From fb439896262a64f252942cd60e983fddfa81c234 Mon Sep 17 00:00:00 2001
From: Brian Gregg <bdgregg@pitt.edu>
Date: Wed, 18 Feb 2026 11:54:47 -0500
Subject: [PATCH 03/21] A bit of cleanup.

---
 scan-batch-dir | 214 +------------------------------------------------
 1 file changed, 4 insertions(+), 210 deletions(-)

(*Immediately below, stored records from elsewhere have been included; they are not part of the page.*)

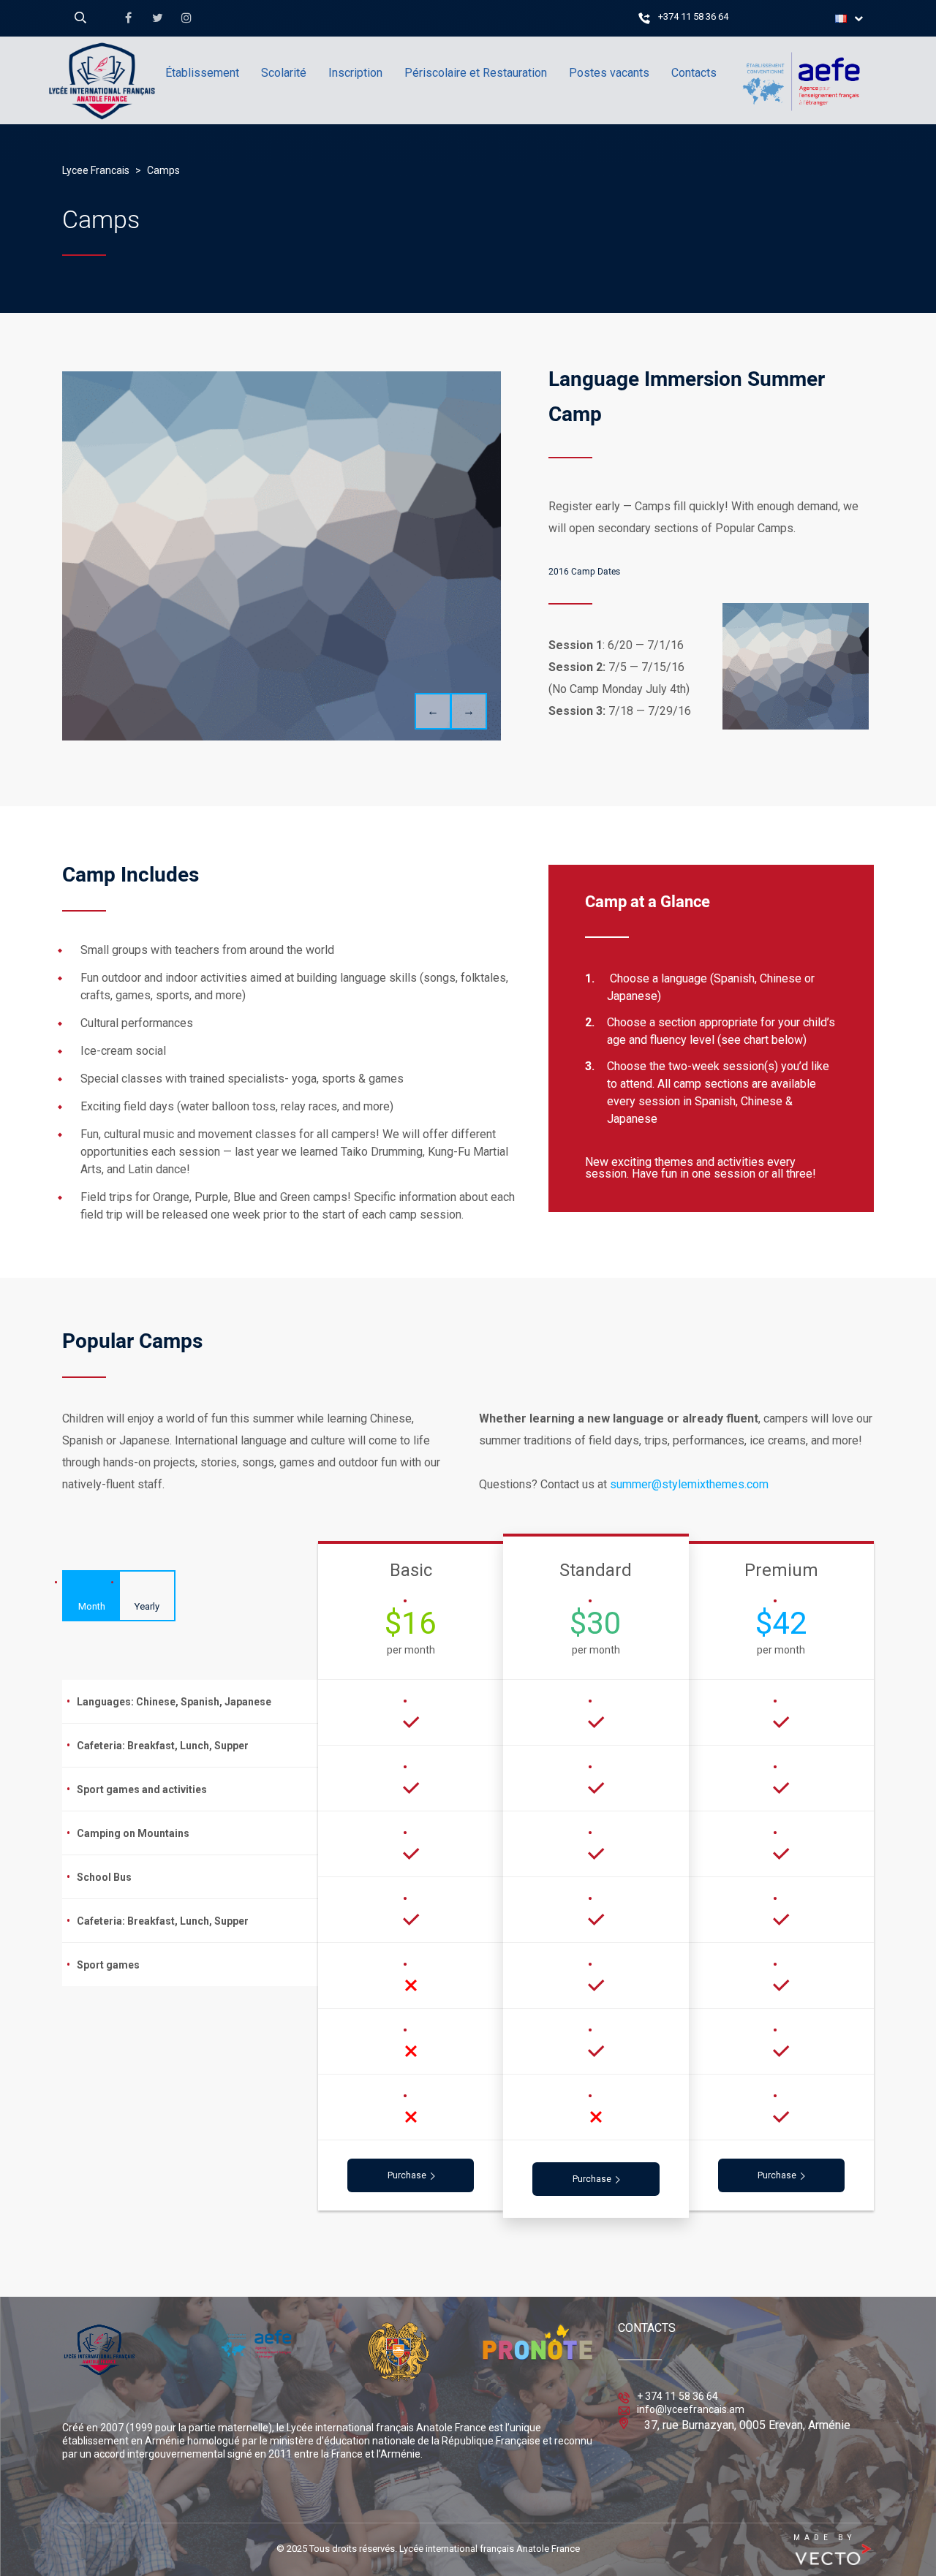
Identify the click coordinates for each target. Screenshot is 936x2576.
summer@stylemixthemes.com (689, 1484)
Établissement (202, 73)
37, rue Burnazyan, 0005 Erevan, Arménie (747, 2425)
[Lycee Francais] (146, 142)
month (91, 1606)
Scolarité (283, 73)
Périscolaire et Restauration (475, 73)
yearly (147, 1606)
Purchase (407, 2175)
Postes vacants (609, 73)
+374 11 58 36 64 (693, 16)
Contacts (694, 73)
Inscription (355, 73)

diff --git a/scan-batch-dir b/scan-batch-dir
index 268a29c..8c3d783 100755
--- a/scan-batch-dir
+++ b/scan-batch-dir
@@ -258,8 +258,6 @@ def update_dataframe(df: pd.DataFrame, match_column: str, match_value: str, upda
         # Verify columns exist
         if match_column not in df.columns:
             return df, False, f"update_dataframe - Match column '{match_column}' not found"
-        #if update_column not in df.columns:
-        #    return df, False, f"update_dataframe - Update column '{update_column}' not found"
 
         # Make a copy of the dataframe
         df_copy = df.copy()
@@ -314,7 +312,6 @@ def add_row_to_dataframe(df, row_data, key_column):
 
         # Check if the key value already exists
         if row_data[key_column] in df[key_column].values:
-            #print(f"Warning: Key value '{row_data[key_column]}' already exists in column '{key_column}'. Row not added.")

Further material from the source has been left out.